Our chief problem with the important omnibus resolution related to the Zionism issue, referred to, as you recall, in the Declaration of Mexico and in one of the thirty-five conference resolutions. Many delegations wanted to endorse all action taken at the Conference; we of course did not. What finally emerged from extensive negotiations was a workmanlike, non-polemic resolution reflecting much effort on the part of the third-world drafters. It went a considerable way, but not the whole way, toward meeting our concerns.

The result was that the U.S. voted against operative paragraphs 1 and 2 of the omnibus resolution -- which could be interpreted as giving blanket endorsement to all the documents of Mexico City -- and abstained on the resolution as a whole. A sizable number of other countries joined us in these votes, thus demonstrating their determination not to let the laudable UN action for women be contaminated with the Zionism issue. In our explanation of vote we made this clear, as well as the fact that we wholeheartedly support the Decade for Women and implementation of the World Plan of Action.

Initiatives on women in development won wide approval. The employment of women in the United Nations fared less well. A resolution was passed, but with some of its teeth extracted. There is still considerable resistance to taking concrete steps within the United Nations itself to improve the status of women employees, in part because developing countries fear that an increase in women staff will come chiefly from the developed countries.

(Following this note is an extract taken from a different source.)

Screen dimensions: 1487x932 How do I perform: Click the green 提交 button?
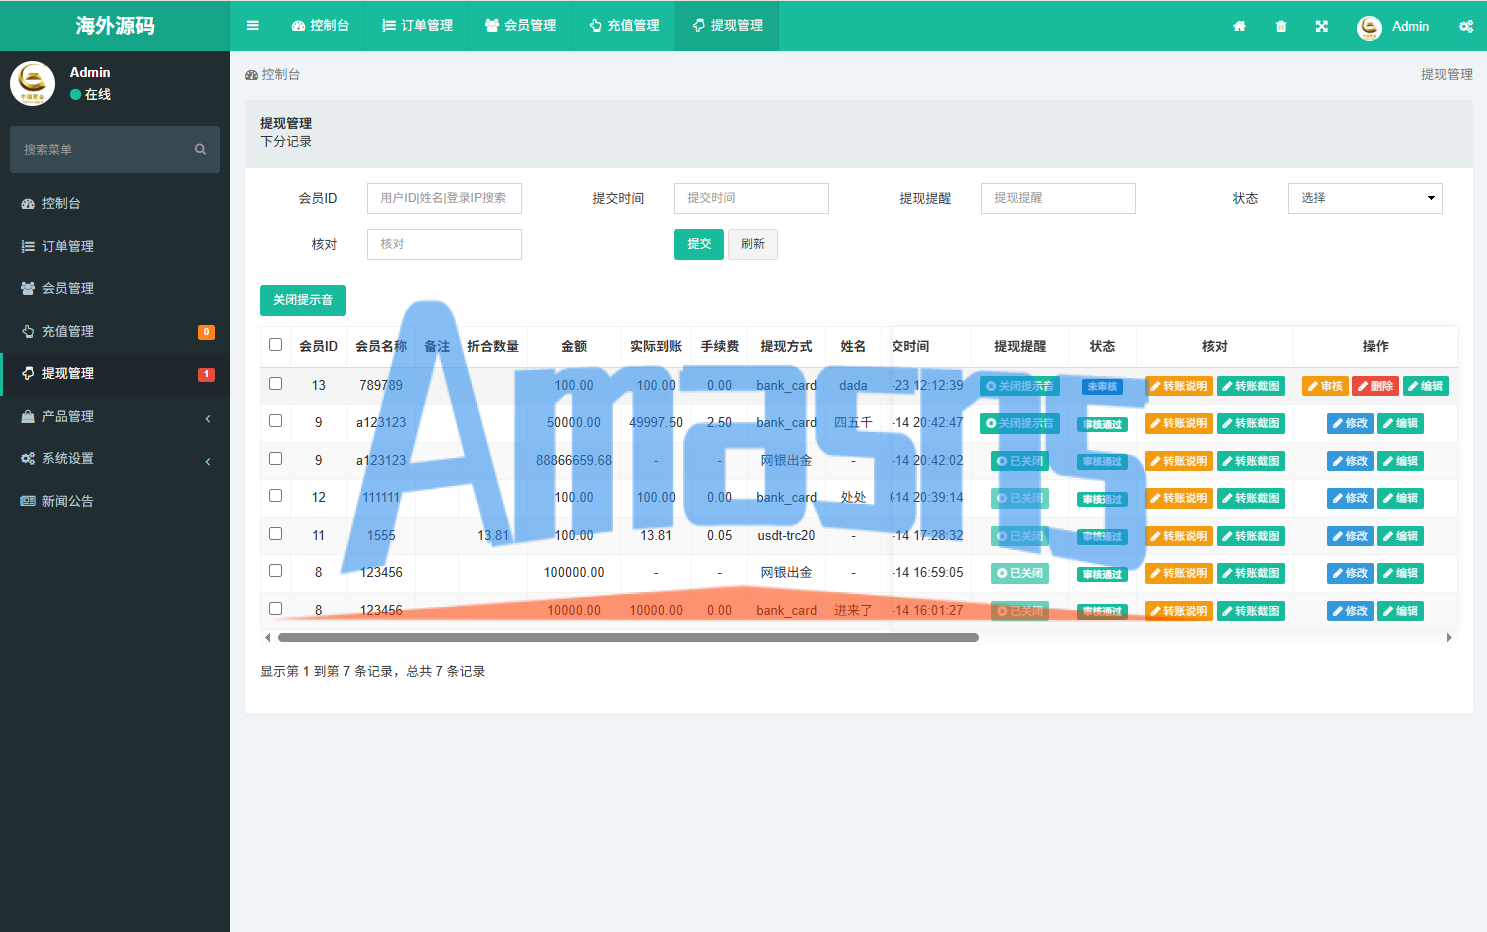[x=698, y=244]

These are difficult days in the United Nations. The fact that, at the height of polemics and confrontation, nations were able to agree to move forward on the Plan of Action and Decade for Women says much in my view for the solidarity evident on the women’s issues. The extent to which the great goals of International Women’s Year are reached will of course depend primarily on member governments and on countless organizations and individuals around the world. That record has yet to be written. But the United Nations has shown that it can be an articulator of shared ideals, a catalyst to strengthen motivation, reinforce determination, and lay the groundwork for action.

Finally, let me say how much I enjoyed working with you at the Conference. I was proud of our delegation and of the U.S. performance. Certainly none of us has any illusions that what lies ahead will be easy. But I hope and believe that ten years from now we shall look back at Mexico City and feel that we participated in an historic event.

With all best wishes for the New Year,

Sincerely,
[signed Barbara]
Barbara M. White
Ambassador
Alternate U.S. Representative for Special Political Affairs

Enclosures: See attached sheet

  1. Source: Ford Library, Lindh and Holm Files, Box 25, U.S. Delegates’ Statements and Reports (1). No classification marking. The enclosures were not found, but Maymi’s statements and the resolution adopted by the United Nations General Assembly are published in Department of State Bulletin, January 26, 1976, pp. 110–118.
  2. White assessed developments with regard to promoting women’s causes at the recently completed United Nations General Assembly.